■ To do ■
Pick out and copy every line in the entries below that contains the word "Viewport". Match the capitalization exactly.

■ Information shown ■

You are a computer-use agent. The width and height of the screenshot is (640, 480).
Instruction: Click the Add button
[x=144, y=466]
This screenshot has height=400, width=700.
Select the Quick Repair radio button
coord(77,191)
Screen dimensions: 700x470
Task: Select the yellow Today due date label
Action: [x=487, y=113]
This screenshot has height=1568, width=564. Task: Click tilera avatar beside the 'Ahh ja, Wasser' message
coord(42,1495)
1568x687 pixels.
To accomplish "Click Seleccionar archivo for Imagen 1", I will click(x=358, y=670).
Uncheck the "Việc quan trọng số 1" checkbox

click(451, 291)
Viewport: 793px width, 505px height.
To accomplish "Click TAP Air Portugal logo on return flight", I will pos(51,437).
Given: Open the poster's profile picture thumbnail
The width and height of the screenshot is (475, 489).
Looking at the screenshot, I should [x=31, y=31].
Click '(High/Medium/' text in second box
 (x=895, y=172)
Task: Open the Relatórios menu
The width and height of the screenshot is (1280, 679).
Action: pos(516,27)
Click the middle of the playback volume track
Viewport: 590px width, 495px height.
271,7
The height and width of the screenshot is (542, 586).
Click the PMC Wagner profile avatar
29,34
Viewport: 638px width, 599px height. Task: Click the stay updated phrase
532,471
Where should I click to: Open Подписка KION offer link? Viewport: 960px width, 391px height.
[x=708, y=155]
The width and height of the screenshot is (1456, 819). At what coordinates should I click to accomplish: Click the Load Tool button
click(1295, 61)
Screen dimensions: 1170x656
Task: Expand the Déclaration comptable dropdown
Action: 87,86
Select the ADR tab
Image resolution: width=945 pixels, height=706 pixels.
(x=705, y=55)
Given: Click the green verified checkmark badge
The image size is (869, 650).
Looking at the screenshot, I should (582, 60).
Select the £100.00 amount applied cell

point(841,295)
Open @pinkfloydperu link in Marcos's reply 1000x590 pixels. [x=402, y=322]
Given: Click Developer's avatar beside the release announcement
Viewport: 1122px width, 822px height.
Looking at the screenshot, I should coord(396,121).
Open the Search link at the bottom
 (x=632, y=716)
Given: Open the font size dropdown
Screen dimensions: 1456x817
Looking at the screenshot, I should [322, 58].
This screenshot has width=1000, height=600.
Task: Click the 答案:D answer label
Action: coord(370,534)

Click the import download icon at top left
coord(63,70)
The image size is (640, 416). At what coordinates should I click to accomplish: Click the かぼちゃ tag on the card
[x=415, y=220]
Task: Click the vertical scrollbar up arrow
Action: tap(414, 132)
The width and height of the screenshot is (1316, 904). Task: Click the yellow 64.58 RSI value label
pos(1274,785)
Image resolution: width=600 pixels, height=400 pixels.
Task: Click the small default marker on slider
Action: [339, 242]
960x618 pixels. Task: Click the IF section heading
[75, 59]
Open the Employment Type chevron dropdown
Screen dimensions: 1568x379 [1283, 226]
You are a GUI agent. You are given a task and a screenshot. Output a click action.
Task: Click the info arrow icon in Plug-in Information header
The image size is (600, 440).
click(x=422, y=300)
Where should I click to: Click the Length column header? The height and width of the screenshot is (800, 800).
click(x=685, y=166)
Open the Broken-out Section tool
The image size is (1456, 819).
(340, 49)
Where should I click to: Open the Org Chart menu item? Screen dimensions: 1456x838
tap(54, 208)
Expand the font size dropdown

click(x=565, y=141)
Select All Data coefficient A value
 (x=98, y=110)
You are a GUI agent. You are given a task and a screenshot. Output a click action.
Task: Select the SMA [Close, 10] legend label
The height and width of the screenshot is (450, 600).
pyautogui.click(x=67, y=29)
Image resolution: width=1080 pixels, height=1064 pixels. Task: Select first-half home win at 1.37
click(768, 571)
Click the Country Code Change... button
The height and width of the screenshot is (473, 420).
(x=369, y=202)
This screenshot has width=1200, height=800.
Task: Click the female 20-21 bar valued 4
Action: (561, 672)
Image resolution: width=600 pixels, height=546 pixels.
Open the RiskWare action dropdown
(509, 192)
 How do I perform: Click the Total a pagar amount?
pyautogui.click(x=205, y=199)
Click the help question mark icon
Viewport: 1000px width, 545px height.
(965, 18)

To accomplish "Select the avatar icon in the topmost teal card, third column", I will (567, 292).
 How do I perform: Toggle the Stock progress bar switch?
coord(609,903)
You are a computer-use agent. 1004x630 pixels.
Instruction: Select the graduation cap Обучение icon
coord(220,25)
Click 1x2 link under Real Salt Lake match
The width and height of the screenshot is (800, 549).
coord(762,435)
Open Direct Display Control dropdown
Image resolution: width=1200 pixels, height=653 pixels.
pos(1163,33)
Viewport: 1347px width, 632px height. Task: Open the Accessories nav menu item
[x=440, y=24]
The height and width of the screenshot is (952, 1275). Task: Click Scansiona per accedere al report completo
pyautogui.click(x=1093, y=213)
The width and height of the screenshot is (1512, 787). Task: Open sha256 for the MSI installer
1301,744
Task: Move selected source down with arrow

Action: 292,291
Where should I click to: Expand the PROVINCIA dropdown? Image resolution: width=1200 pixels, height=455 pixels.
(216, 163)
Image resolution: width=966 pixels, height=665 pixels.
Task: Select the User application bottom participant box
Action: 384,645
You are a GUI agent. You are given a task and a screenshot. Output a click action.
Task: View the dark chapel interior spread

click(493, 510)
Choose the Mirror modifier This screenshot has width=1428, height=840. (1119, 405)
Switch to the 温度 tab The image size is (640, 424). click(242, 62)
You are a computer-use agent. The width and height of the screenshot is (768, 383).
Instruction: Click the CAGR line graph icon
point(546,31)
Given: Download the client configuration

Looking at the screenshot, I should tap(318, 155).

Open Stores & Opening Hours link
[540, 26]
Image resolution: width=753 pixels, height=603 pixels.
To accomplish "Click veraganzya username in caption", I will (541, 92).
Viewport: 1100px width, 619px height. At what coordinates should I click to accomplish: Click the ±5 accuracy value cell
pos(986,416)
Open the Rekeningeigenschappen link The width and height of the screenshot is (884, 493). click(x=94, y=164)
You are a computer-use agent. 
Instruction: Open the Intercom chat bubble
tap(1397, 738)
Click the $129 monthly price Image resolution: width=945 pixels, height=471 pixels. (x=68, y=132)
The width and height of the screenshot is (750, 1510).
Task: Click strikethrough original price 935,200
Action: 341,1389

■ Answer to the problem ■
Viewport: 793px width, 505px height.
Viewport: 590px width, 495px height.
Viewport: 638px width, 599px height. Task: Click the stay updated phrase
Where should I click to: Open Подписка KION offer link? Viewport: 960px width, 391px height.
Viewport: 1122px width, 822px height.
Viewport: 1000px width, 545px height.
Viewport: 1347px width, 632px height. Task: Open the Accessories nav menu item
Viewport: 1100px width, 619px height. At what coordinates should I click to accomplish: Click the ±5 accuracy value cell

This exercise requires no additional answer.